Dabei war das doch wirklich kein leichter Entschluss. Frau Rosa hatte ihre Familie, Geschwister und ihre Eltern. Die wurden auch älter und waren fürchterlich bedürftig. Diese ständigen Anrufe waren sehr anstrengend. Das ganze Umfeld wollte gewuppt werden. Ihre Freunde kamen viel zu kurz, von Hobbies ganz zu schweigen. Sie hatte kaum Luft zum Atmen, war im Grunde nie allein. Die Balance zwischen Geben und Nehmen, zwischen Arbeit und freier Zeit war in extremer Schieflage und sie selbst rutschte immer tiefer.

Dazu kam, dass Frau Rosa eine Art innere Uhr hatte. Früher hatte sie keinen Zugang zu diesem tiefen Mechanismus. Aber neuerdings schellte diese Uhr öfter mal Alarm. Es war ein Instinkt, die Gendarmerie ihrer selbst.

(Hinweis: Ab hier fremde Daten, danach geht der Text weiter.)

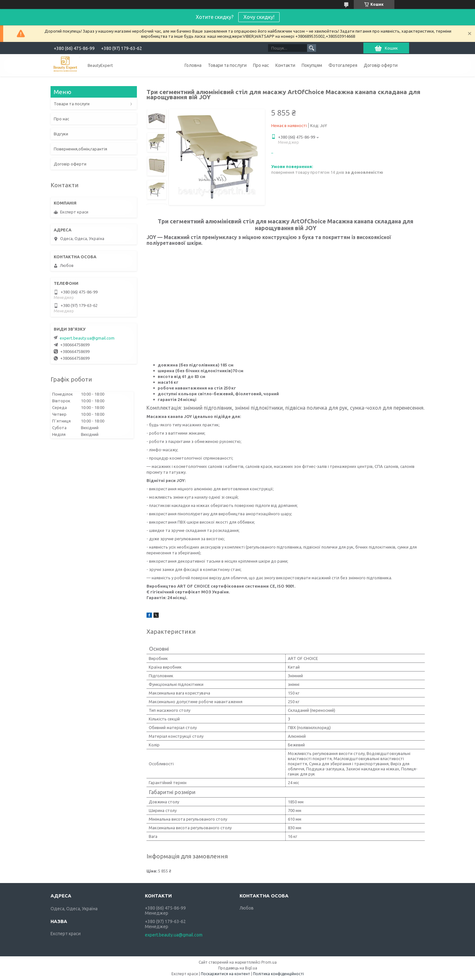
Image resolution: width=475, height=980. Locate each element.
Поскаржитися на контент (226, 974)
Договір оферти (380, 65)
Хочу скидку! (259, 17)
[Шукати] (311, 48)
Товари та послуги (227, 65)
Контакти (285, 65)
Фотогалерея (343, 65)
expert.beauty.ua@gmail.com (87, 338)
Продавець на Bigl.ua (238, 968)
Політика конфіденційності (278, 974)
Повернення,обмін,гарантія (80, 149)
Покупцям (312, 65)
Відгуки (61, 134)
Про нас (261, 65)
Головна (193, 65)
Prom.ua (269, 962)
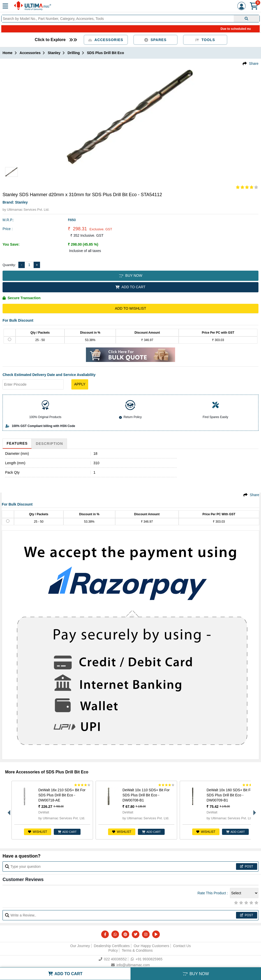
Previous (8, 810)
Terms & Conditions (137, 950)
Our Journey (80, 946)
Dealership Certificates (112, 946)
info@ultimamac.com (130, 965)
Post (247, 866)
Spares (155, 40)
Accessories (106, 40)
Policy (113, 950)
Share (253, 64)
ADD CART (67, 832)
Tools (205, 40)
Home (8, 52)
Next (253, 810)
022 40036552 (113, 959)
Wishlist (38, 832)
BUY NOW (130, 275)
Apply (80, 384)
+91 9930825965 (147, 959)
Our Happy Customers (151, 946)
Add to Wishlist (130, 308)
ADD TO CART (130, 287)
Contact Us (182, 946)
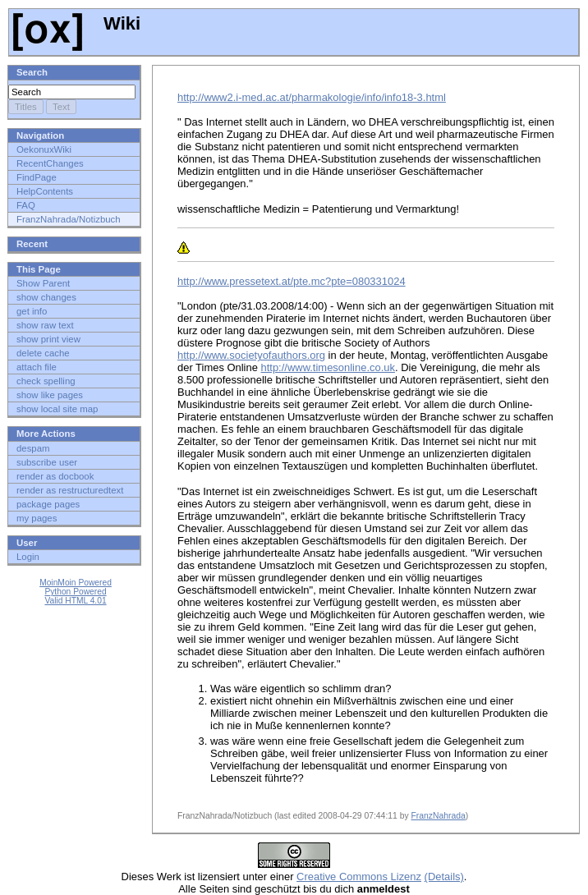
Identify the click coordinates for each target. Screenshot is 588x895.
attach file (36, 367)
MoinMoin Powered (76, 582)
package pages (48, 504)
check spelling (46, 381)
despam (33, 448)
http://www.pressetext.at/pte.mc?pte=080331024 (292, 281)
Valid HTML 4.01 (75, 600)
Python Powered (75, 591)
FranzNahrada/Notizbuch (68, 219)
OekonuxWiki (44, 149)
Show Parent (43, 283)
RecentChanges (50, 163)
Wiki (76, 23)
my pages (36, 518)
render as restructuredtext (70, 490)
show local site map (57, 409)
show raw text (45, 325)
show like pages (49, 395)
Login (28, 557)
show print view (48, 339)
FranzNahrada (438, 815)
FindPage (36, 177)
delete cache (43, 353)
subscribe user (47, 462)
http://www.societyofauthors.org (251, 355)
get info (31, 311)
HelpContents (44, 191)
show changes (46, 297)
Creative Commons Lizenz (359, 876)
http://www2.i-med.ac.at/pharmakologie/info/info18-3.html (311, 97)
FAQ (25, 205)
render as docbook (55, 476)
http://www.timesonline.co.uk (328, 367)
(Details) (444, 876)
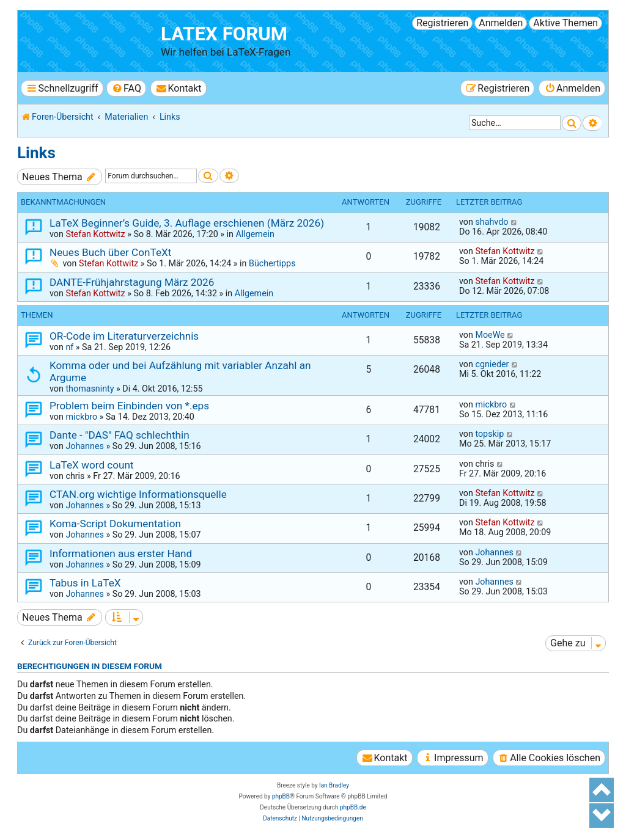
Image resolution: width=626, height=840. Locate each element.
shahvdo (492, 222)
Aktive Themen (565, 23)
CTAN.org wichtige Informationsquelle (138, 494)
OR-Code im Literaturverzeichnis (124, 336)
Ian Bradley (334, 785)
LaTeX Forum (224, 34)
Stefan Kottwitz (95, 234)
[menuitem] (126, 88)
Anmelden (501, 23)
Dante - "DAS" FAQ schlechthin (119, 435)
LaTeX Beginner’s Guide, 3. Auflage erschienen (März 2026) (186, 223)
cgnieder (492, 364)
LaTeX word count (92, 465)
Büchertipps (272, 263)
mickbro (81, 417)
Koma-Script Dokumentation (115, 524)
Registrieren (442, 23)
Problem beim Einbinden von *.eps (129, 406)
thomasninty (89, 389)
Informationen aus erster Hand (120, 553)
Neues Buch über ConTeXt (110, 252)
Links (36, 153)
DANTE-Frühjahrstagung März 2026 (131, 282)
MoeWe (490, 335)
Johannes (84, 446)
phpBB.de (353, 807)
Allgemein (254, 234)
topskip (489, 434)
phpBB (281, 796)
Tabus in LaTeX (85, 583)
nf (69, 347)
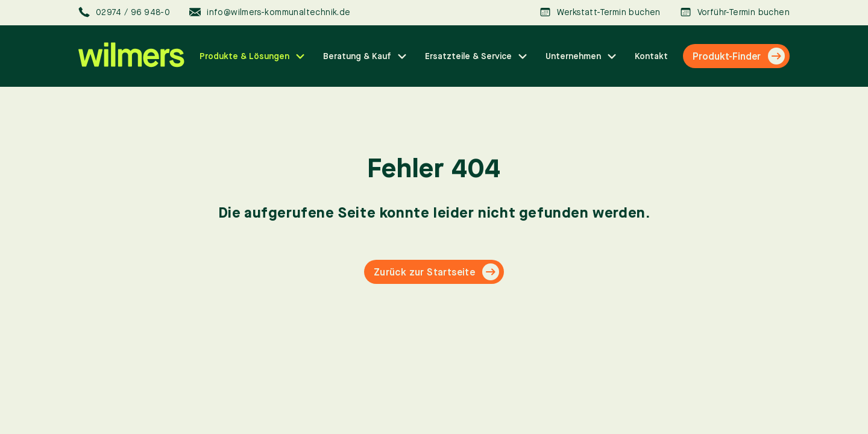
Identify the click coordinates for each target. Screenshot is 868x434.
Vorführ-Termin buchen (735, 12)
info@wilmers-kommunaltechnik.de (269, 12)
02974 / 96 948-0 (124, 12)
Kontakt (651, 55)
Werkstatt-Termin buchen (600, 12)
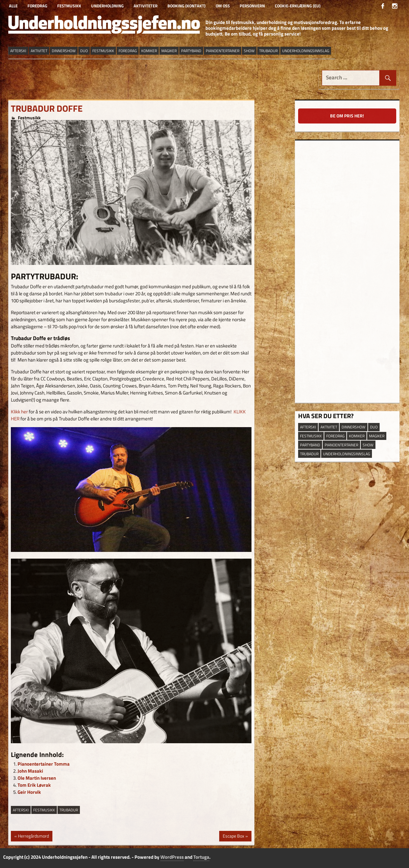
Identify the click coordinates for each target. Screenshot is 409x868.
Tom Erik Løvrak (34, 785)
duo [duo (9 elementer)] (84, 51)
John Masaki (30, 771)
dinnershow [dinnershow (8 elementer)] (64, 51)
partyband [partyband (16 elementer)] (191, 51)
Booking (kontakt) (186, 6)
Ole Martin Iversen (37, 778)
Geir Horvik (29, 792)
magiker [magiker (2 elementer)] (169, 51)
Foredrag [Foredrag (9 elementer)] (128, 51)
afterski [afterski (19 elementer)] (18, 51)
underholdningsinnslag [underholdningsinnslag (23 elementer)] (306, 51)
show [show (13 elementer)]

Ganz wichtig dabei war ihre Lust, die übel launig wurde, wenn sie immer nur am Schreibtisch saß. Wenn die Lust wegblieb, wurde sie krank, das hatte sie für sich gelernt.

Sie musste sich dringend Freiräume schaffen.

Nun also war sie in einen klassischen Loyalitätskonflikt. In der Firma galt nämlich ein anderes Wertesystem. Hier wurde geackert bis zum Umfallen. Mitgegangen, mitgefangen. Das machte es besonders schwer.

Für Ihre Zimmerkollegin war die Sache klar, sie war unehrlich, wollte sich „scheiden“ lassen, wollte „fremdgehen“ und war damit schuldig gesprochen.

Ein mächtiger Vorwurf!

Frau Rosa hatte verinnerlicht, dass Ehrlichkeit das höchste Gut sei. Allerdings hatte sie im Laufe ihres Lebens auch äußerst unangenehme Erfahrungen gemacht, wenn sie ehrlich war. So entschied sich also manchmal dafür, lieber gar nichts zu sagen oder sogar eine kleine Notlüge anzubringen. Das brachte ihr ausgeprägtes Bedürfnis nach Harmonie und ihre Angst vor Konflikten einfach mit sich. Das war wohlgemerkt manchmal!


Sie hatte jedoch auch einen ausgeprägten Gerechtigkeitssinn und setzte sich durchaus ein. Meist für andere.

War sie in diesem Fall wirklich unehrlich gewesen?

Und dann kam der Gedanke: Ja, es stimmte! Ja, sie war illoyal, verlogen, feige, charakterlos. Im Grunde abscheulich!

Dieser Gedanke war einer ihrer massivsten Kritiker. Er war fies, unerträglich, klebte an ihr, hatte sich festgebissen, saß ihr im Nacken. Er fühlte sich an wie ein Heuschreckenschwarm, der in kürzester Zeit die Ernte zerstörte.

Gerade in letzter Zeit hatte sie sich mit eigenen Zielen und Werten auseinandergesetzt. Sie hatte so etwas wie Selbst-Bewusstsein erworben, in kontinuierlicher Kleinstarbeit. Sollte sie denn die erworbene Treue zu sich selbst in Frage stellen?

Umso interessanter war es, dass dieser besonders kritische Gedanke, sie immer noch ziemlich schnell aus der Bahn werfen konnten. Das war mühsam. Er kam als lang gelernte innere Verpflichtung, setzte sich fest und das war`s dann.

Wie sehr hingen Ehrlichkeit und Loyalität zusammen? Konnte sie denn ihrem Chef und ihren Kolleginnen gegenüber loyal sein, wenn sie nicht 100% zu dieser Arbeit stand?

Ging es hier nicht auch um Erwartungen? Wie sollte sie sich nach außen Verhalten und welche innere Haltung müsste sie einnehmen?

Vielleicht wäre es besser, darüber zu reden, wie die Entscheidung für die Stundenkürzung entstanden ist. Sie könnte es genauer erklären. Sie beobachtete ja sehr unterschiedliche Reaktionen im Kollegium: Ärger, Kummer, Missfallen, Neid, Missgunst und an einigen kleinen Stellen loderte sogar Verständnis auf. Möglicherweise gab es auch Fragen an sie. Bei nächster Gelegenheit würde sie sich wagen und das Thema ansprechen.

Und jetzt war sie eigentlich ganz froh, diesen Gedanken zugelassen zu haben.